One of Honduras’ most prominent environmental and indigenous rights defenders was murdered in her home Thursday. Local officials say Berta Cáceres was killed during an attempted robbery in her hometown of La Esperanza, in western Honduras.
But her family and supporters call her death by two armed men an “assassination,” and many in Honduras believed it was inevitable after she’d spent two decades protesting hydropower projects.
The United Nations special rapporteur on the rights of indigenous peoples, Victoria Tauli-Corpuz, said today that "it is highly probable that her assassination is linked with her work in protecting the human rights of the Lenca indigenous peoples to their lands and territories."
Since 2009, Cáceres had been given special protection by the Inter-American Commission on Human Rights after an increase in the number of death threats she had been receiving. In 2013, Cáceres led a year-long protest of the Agua Zarca hydroelectric dam on the Gualcarque River that scared off foreign investment and stalled the project.
“The Gualcarque River is very important, it is a sacred river for the Lenca people,” Cáceres told journalist Jenni Monet in January.
Monet conducted one of the last interviews with Cáceres before her death.
“In a word, Berta was amazing,” Monet says. “She had a loyal circle of followers, and people who just believed in the kind of indigenous nation-building that she was doing.”

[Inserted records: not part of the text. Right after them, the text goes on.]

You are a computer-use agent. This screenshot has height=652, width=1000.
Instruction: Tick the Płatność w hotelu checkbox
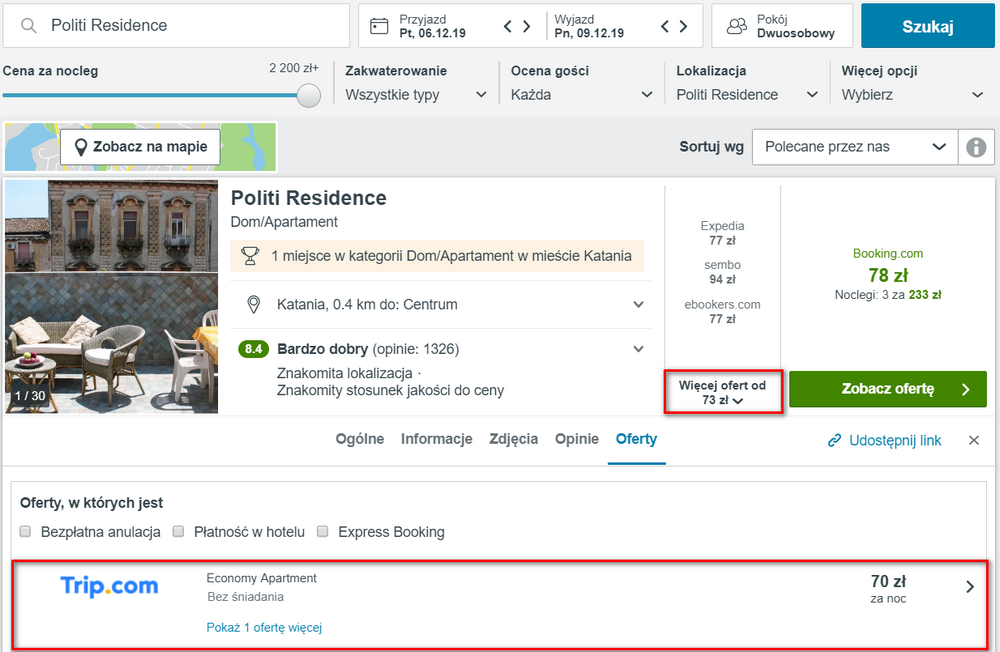click(179, 531)
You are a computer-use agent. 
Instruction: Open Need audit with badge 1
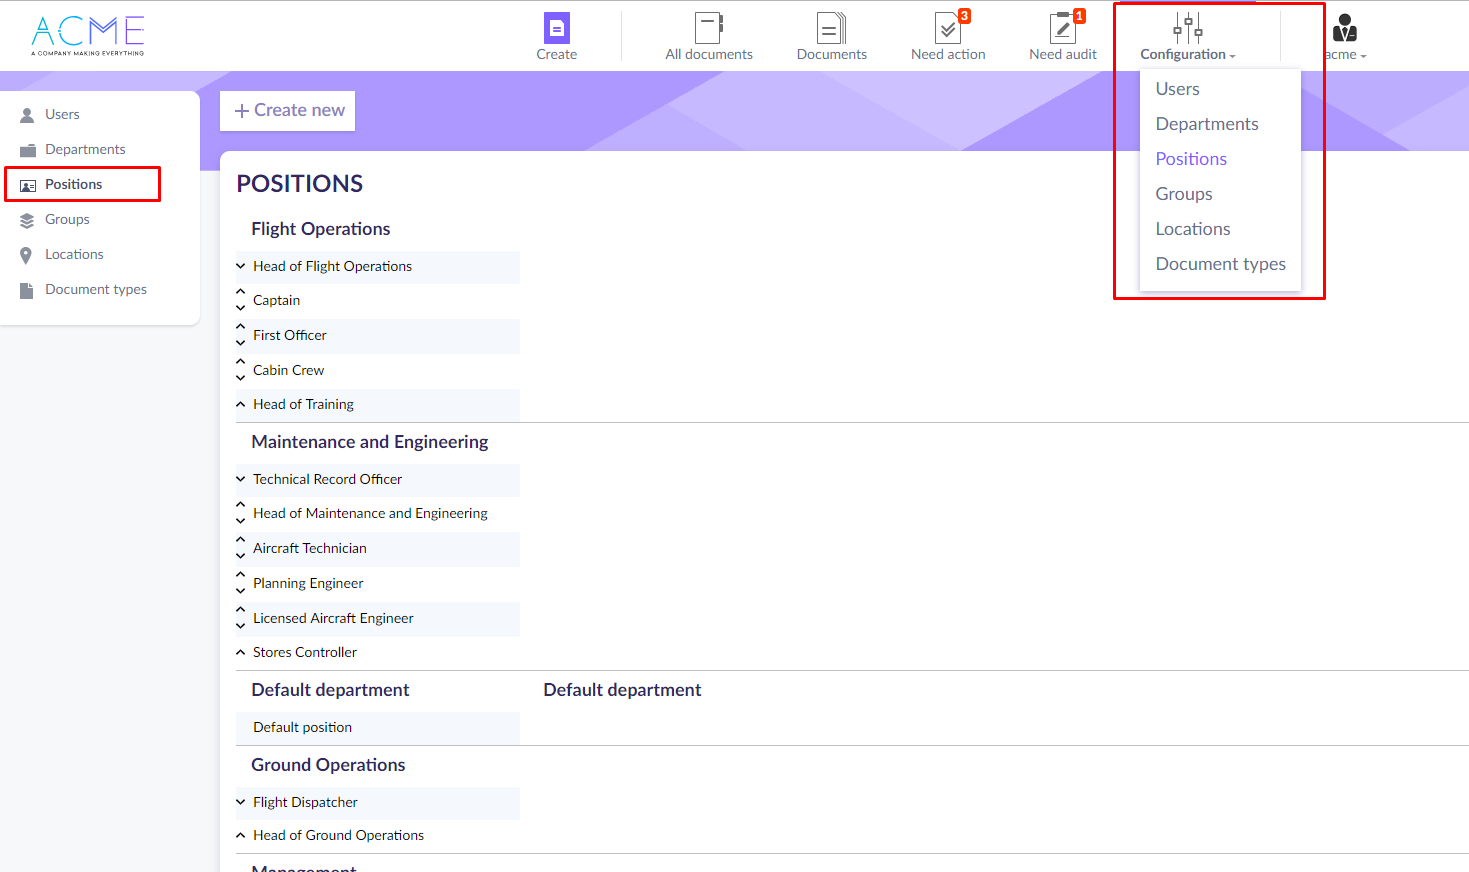[1062, 28]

Monet says Cáceres was very aware of the danger she was in while fighting to protect indigenous lands, but the 44-year-old mother of four continued her activism.
“Much of the strength that my mother has to do this work comes from my grandmother,” Caceres’s daughter Bertita Cáceres said in January.
“[My grandmother] was a social activist in the 80s during the time of the dictatorships,” Bertita Cáceres said, “and so she very well understands the risks that my mother faces and would never think my mom should not do what she does because of fear.”
According to the AP, the US ambassador to Honduras on Friday called on the country to "quickly and comprehensively" clarify the circumstances surrounding Cáceres’ murder.
"We call for a rapid and thorough investigation so that the weight of the law will be applied to those responsible,” said ambassador James Nealon.
Honduras is the most dangerous country in the world to be an environmental activist, according to human rights group Global Witness. Since 2010, more than 100 activists have been killed.
The group says an average of two people are killed every week defending their land, forests and waterways against agriculture, logging or energy projects.